[Collected data entries]
------------------------------
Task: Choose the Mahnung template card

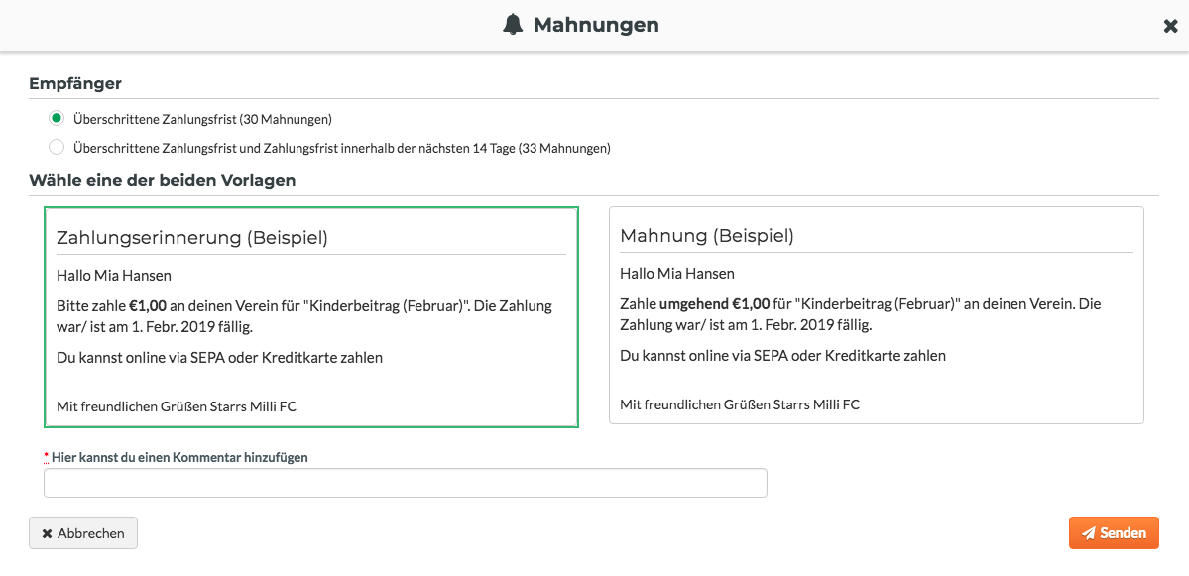Action: tap(877, 315)
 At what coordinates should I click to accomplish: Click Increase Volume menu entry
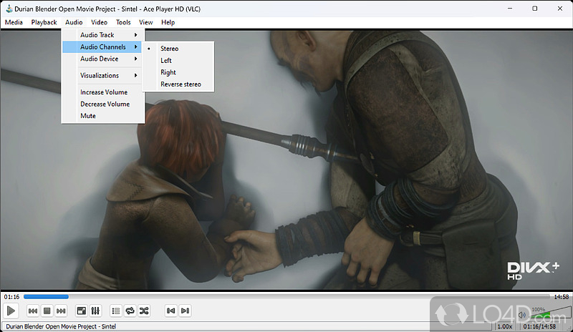point(104,92)

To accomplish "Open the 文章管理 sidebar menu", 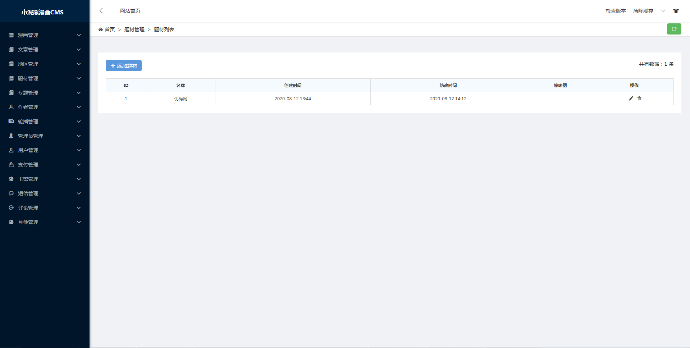I will click(28, 50).
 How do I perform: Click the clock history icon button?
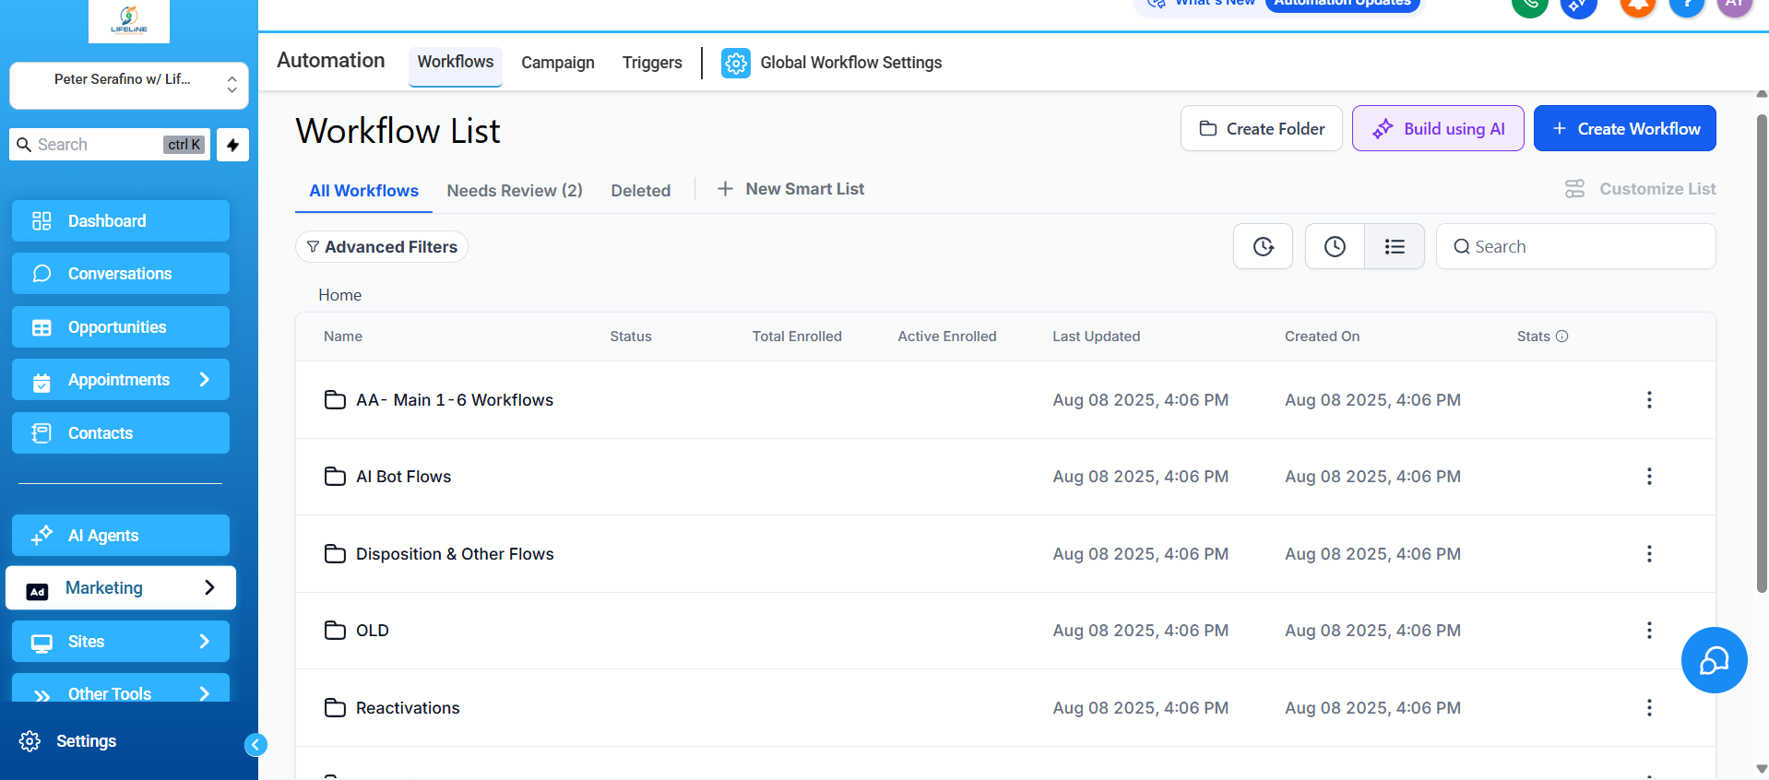coord(1334,246)
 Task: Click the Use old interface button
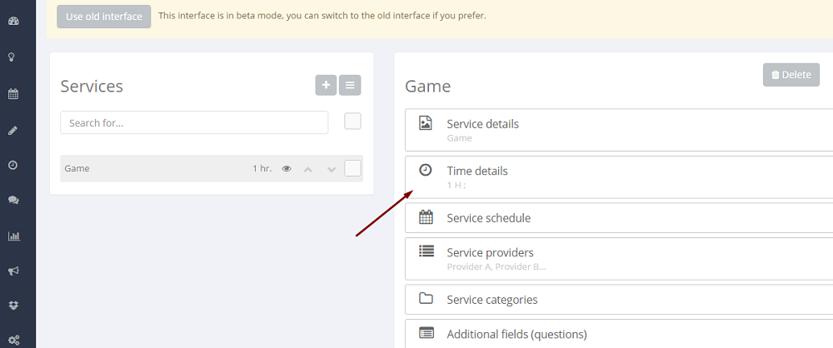pyautogui.click(x=104, y=16)
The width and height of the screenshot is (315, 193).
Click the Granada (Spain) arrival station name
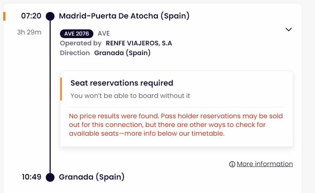(92, 177)
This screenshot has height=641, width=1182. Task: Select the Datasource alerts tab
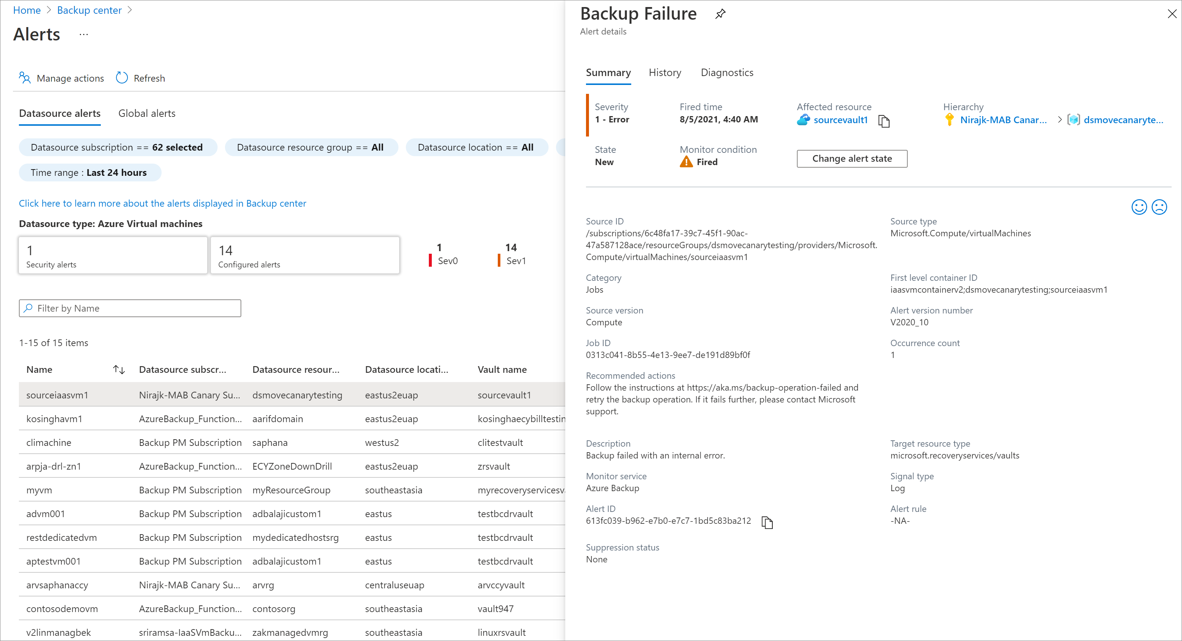59,113
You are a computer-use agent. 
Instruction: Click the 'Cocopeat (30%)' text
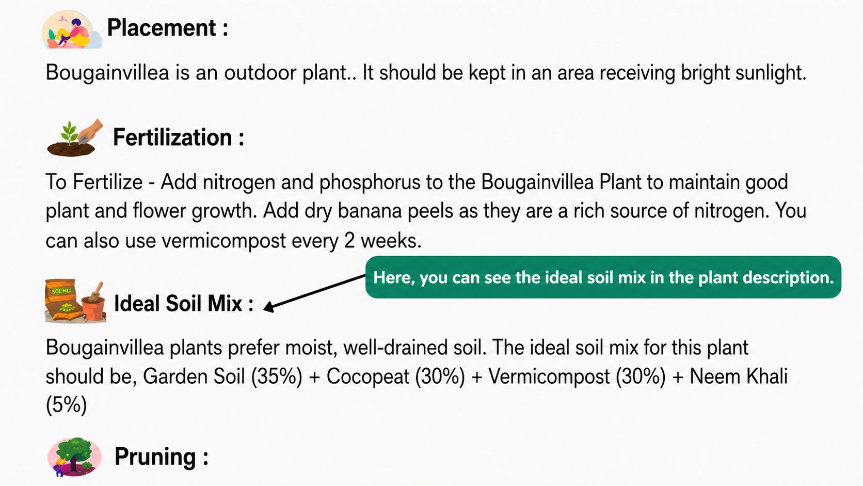pyautogui.click(x=396, y=377)
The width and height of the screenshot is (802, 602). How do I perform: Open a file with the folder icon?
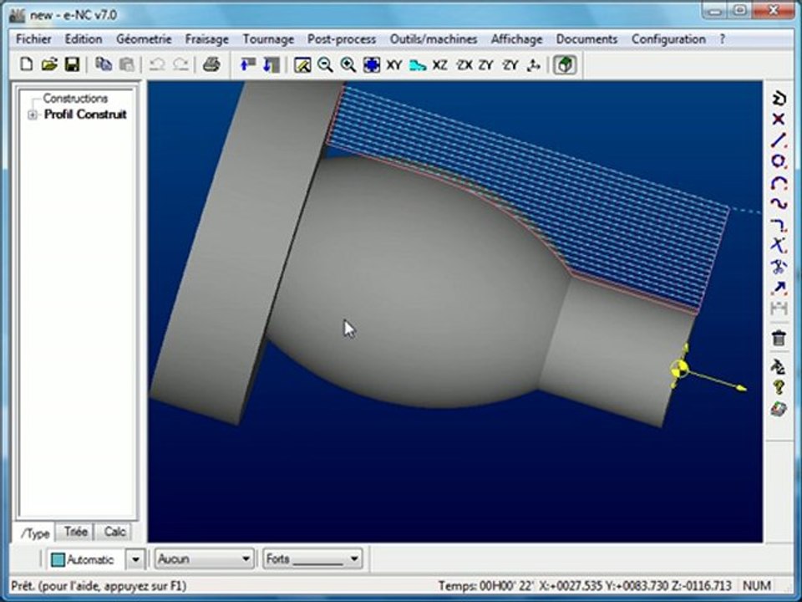49,64
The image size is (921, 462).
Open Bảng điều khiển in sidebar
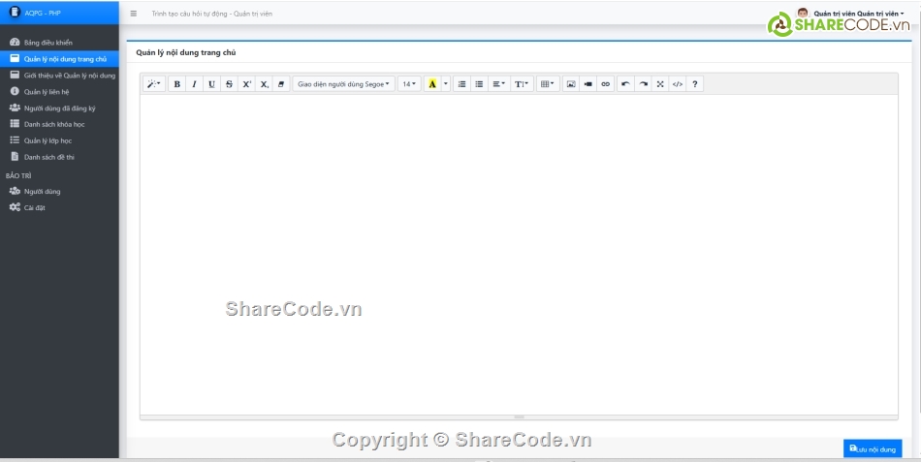coord(48,43)
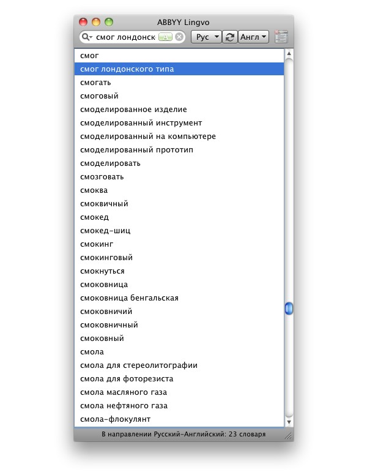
------------------------------
## Activity
Return exactly the lines that begin with the one containing "The width and height of the screenshot is (802, 602)." and end with the final line of the data above; include no pictures.

## Reply
The width and height of the screenshot is (802, 602). How do I perform: Open a file with the folder icon?
49,64
The image size is (921, 462).
Open Bảng điều khiển in sidebar
coord(48,43)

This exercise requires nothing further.